Not a student of mine, but another adult amateur, Melanie Rehack, wrote an article for the Op-Ed Page of the New York Times. A beginning student, she wrote of the frustrations of lessons, but concludes as follows:

"When I did finally manage to produce something resembling music, it was uneven; it rode upon a dubious tempo and was entirely unburdened by the imperatives of dynamics and proper rhythm. Nevertheless, I was beside myself with glee."

I think these women are telling us that music is a passion for them because of the process of learning to play the piano; not just because of the brilliance of their accomplishment.

As teachers we tend to obsess on the excellence of the finished product. Both of these women, one a lawyer and the other a writer and poet, are obsessed with perfection in their own fields, but clearly not solely focused on the brilliant product in their music. One of them dismisses the question as irrelevant (she doesn't even know if it's better or not) and the other keenly aware of her limitations. Yet both are having a wonderful time.

It strikes me that they are experiencing something of what we experienced as youngsters before we became obsessed with "doing it the right way" and becoming overwhelmed by our musical and technical inadequacies; in other words, before we became professional.

In our professional sense of performance, we may have lost some of our own capacity to experience the great joys and passions the amateurs find. In exchange for that loss, I hope we have found other joys. We must, however, honor and respect the feelings of our amateurs and be very careful not to steal these feelings away by insisting the professional experience is the only valid way.

After all, you can still pray even if you have not chosen to become a celibate priest. You can enjoy playing tennis even though you don't compete in major tournaments. So, too, with music.

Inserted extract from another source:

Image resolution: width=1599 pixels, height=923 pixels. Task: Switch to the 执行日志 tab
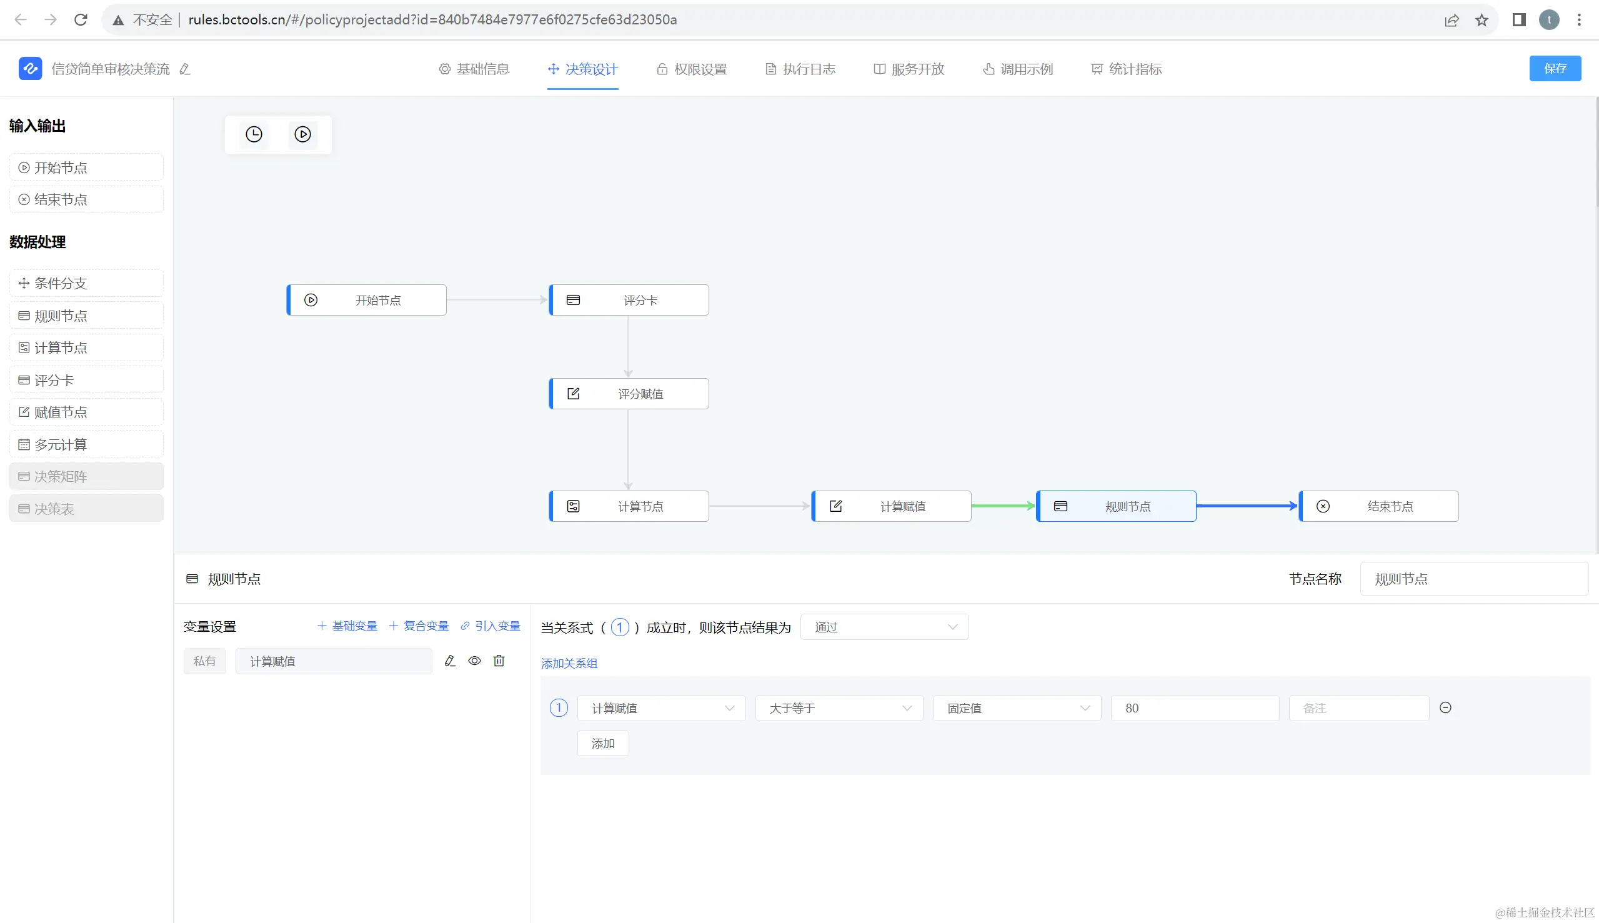pos(800,69)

We must be very cautious in our sense of superiority.

Peter Mose and I do an amateur adult program in the Czech Republic 10 days in the summer. Franca Leeson wrote our brochure and in there reminds us that we must remember that "a large portion of our music literature was written for amateur performers;" that great musicians have tended "to come from amateur music making families;" that the money that supports our musical life style comes from these amateurs; and that amateur musicians "continue to guide and manage the musical world as educators, decision makers, fundraisers, audiences, and consumers."

These people deserve the best we have to offer them, and it is our responsibility to offer them our best. That there is only one session devoted to adult amateurs at this conference is an impressive testament to our failure to take our benefactors seriously.

This failure is not limited to music. There are dozens of theories of intellectual development in children; but for adults, these theories are few and far between. There are theories of physical and neuromuscular development for children; but for adults, physical "development" seems to be a downward spiral --yet many of us know this is a very limited picture. There are lots of questions and not many answers about adult learning because few researchers have been interested in the growth of us older folk. That is part of our task today.